Plus sérieusement, chacun doit se convaincre que si le vent du malentendu souffle sur l’étincelle des rancœurs, s’allumerait alors un brasier dont personne ne pourrait présumer l’ampleur et les limites. La « théorie du chaos » explique qu’une variation minime dans le mouvement d’éléments liés entre eux peut provoquer des effets en cascade aux conséquences incalculables. A notre humble avis, les enjeux sont plus importants que les ambitions personnelles. Il faut s’élever au-delà des intérêts partisans, éviter les chocs des ambitions et briser le climat de défiance qui pourrait s’installer.
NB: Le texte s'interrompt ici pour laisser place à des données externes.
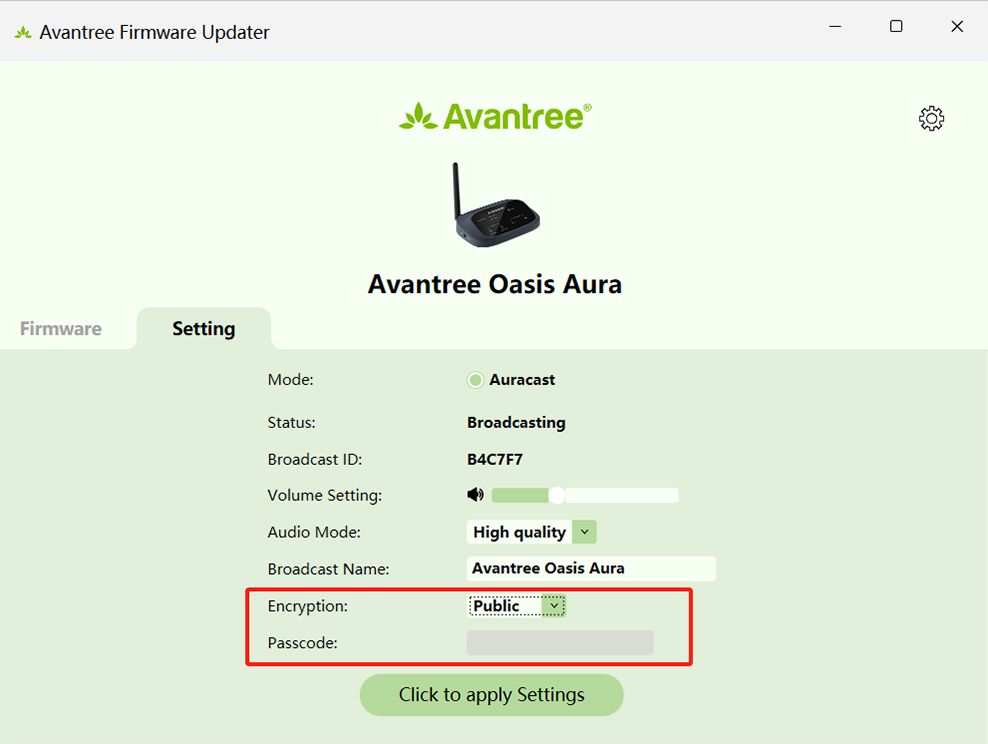Select the Auracast mode radio button
The image size is (988, 744).
pos(476,380)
Pour une autre raison, la sérénité est nécessaire. Elle est même indispensable à l’exercice de l’activité bancaire. Comme le rappelait, trivialement, un commerçant guinéen : « l’argent a peur du bruit ».
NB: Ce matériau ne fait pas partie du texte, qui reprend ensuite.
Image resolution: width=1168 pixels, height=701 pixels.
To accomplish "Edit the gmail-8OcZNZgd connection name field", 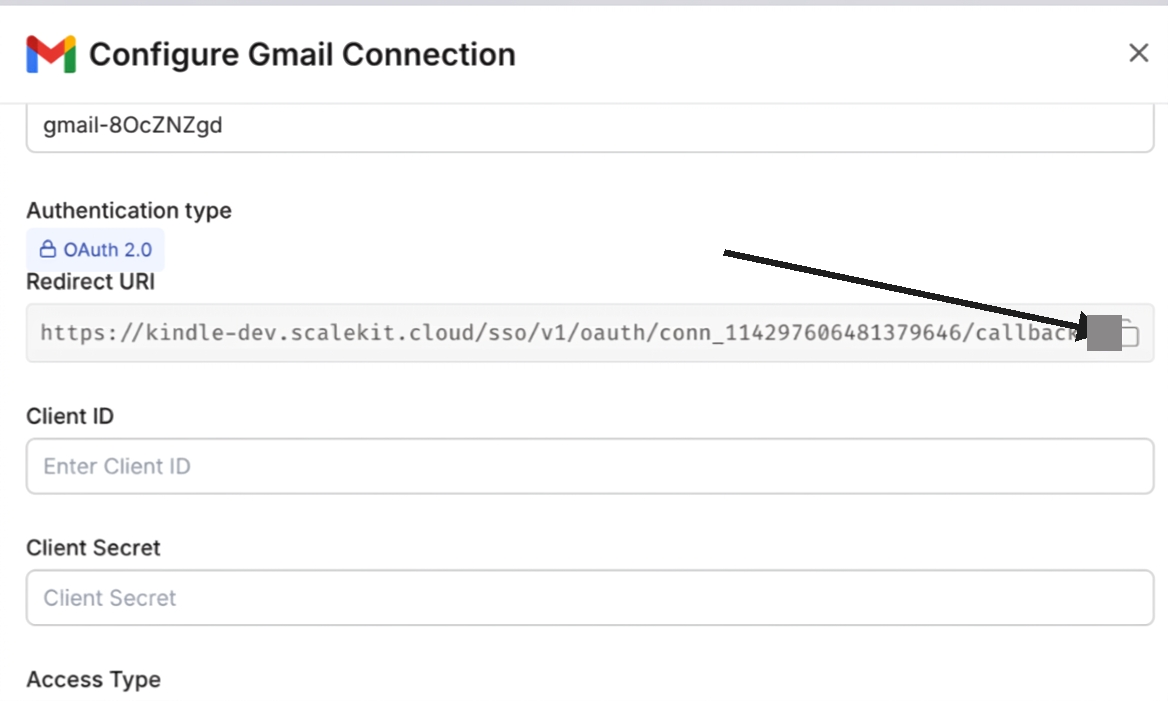I will (590, 127).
La vie, d’une personne physique ou morale, n’est jamais un fleuve tranquille. C’est une course de fond, avec plusieurs « check point » sur le passage, qui requiert de l’endurance et de l’humilité. Gardons-nous de compter les poussins avant que la poule n’ait pondu les œufs !

Rien ne peut remplacer la patience. Tout comme, rien n’est aussi préjudiciable que la résignation. Il faut trouver une ambiance nouvelle dans le cadre d’une confiance retrouvée. Pour ce faire, Il faut se détacher de l’émotion, anticiper et minimiser les distorsions. Les mots doivent être choisis et raisonnés. Les actions, au long cours, qui s’y rapportent doivent être mûrement réfléchis et partagés. Eviter l’abus qui résulterait d’un usage excessif de l’autorité. S’affranchir du laxisme qui pourrait naître d’une trop grande mollesse des actes. Tels sont les gages, nous semble-t-il, de lendemains plus apaisés pour la gouvernance des banques maliennes.

Pour mimer une écologiste française, oui à une gouvernance de combat, non à une gouvernance de coups bas.